## [SOURCE DOCUMENT]
Chemical cleaning. To remove remaining soils, chemicals should be applied using either portable or wall-mount foamers. The foam allows the chemical to cling to the surfaces instead of immediately running off. As the foam breaks, the solution wets the surface and aids in the removal of soil. Self-foaming chlorinated alkaline cleaners are the most common chemicals used for sanitation. The chemistry used, however, should be selected based on the type of soils present and the material composition of the equipment. Chemicals should be mixed according to the manufacturers’ recommendations and the concentration titrated to ensure it matches the level specified in the sanitation program.
Hand scrubbing. The chemical, by itself, can only do so much; mechanical action is necessary for removing all soils from a surface. After the chemical has been sitting on the surface for a few minutes, all surfaces should be scrubbed by hand using a scrub pad. All surfaces need to be cleaned, not just the direct food contact surfaces.
In many circumstances, additional chemical cleaning may be necessary. In hard water regions, periodic acid cleaning may be needed to remove hard water scale and mineral buildup. Other specialized cleaning protocols should be used to address specific cleaning challenges.

## [PROBLEM SET]
[A] According to the sanitation passage, which chemicals are most commonly used for sanitation?
[B] Write the next paragraph of the sanitation passage, picking up after its final sentence about specialized cleaning protocols.

## [STORED RECORDS]
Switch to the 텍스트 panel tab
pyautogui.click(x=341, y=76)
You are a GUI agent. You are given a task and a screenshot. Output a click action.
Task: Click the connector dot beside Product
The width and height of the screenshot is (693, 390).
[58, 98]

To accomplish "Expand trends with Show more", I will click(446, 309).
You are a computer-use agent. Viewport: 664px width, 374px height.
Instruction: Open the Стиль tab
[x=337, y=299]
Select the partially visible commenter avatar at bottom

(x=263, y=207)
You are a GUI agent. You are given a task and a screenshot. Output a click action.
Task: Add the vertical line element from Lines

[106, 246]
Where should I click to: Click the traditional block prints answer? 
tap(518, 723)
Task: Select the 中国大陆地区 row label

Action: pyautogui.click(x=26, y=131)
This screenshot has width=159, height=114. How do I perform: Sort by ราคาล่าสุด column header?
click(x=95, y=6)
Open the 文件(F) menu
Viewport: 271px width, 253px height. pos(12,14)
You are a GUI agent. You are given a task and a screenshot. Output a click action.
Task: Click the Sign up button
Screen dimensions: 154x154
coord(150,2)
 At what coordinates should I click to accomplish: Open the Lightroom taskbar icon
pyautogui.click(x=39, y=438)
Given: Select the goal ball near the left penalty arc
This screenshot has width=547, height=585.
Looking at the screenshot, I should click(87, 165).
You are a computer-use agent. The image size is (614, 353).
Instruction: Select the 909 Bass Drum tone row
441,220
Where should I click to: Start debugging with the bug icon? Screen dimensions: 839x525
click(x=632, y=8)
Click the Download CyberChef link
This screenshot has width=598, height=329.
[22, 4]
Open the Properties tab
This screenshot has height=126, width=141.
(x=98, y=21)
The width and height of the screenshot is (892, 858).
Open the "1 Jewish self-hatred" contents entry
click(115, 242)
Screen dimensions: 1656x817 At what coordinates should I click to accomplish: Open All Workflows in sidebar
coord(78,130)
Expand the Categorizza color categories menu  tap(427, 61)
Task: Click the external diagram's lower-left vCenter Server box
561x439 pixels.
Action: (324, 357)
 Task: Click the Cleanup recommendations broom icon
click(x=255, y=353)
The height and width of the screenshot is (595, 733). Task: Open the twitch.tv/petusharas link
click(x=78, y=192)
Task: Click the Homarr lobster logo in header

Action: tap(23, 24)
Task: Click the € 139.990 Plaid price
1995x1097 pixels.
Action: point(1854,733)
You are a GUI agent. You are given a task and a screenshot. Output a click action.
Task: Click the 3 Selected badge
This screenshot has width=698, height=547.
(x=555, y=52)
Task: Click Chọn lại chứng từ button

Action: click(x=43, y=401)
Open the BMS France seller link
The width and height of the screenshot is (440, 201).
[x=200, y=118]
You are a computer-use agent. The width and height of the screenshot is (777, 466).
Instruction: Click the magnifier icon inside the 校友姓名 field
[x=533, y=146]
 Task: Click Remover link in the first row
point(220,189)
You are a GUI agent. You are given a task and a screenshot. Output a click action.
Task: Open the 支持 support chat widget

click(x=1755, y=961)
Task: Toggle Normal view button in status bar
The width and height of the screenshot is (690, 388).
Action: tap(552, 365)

## [ANSWERS IN ORDER]
[A] Self-foaming chlorinated alkaline cleaners.

[B]
Rinsing. Potable water should be used to rinse away cleaning chemicals and soil before they dry. If the chemicals are allowed to dry, surfaces will need to be re-foamed before they can be rinsed properly. As with the initial wash down, rinsing should be performed systematically working from top to bottom and from the perimeter toward the center of the room.
Inspection of cleaned surfaces (re-clean if needed). After rinsing, all surfaces are inspected. If residual soil is found, the area should be re-cleaned as needed. In addition to visual verification of cleanliness, this is the appropriate point to use adenosine triphosphate (ATP) testing to verify the removal of soils from the surfaces. The results of ATP testing and the observations of the QA team should be provided to the sanitation team on a regular basis as feedback on their performance.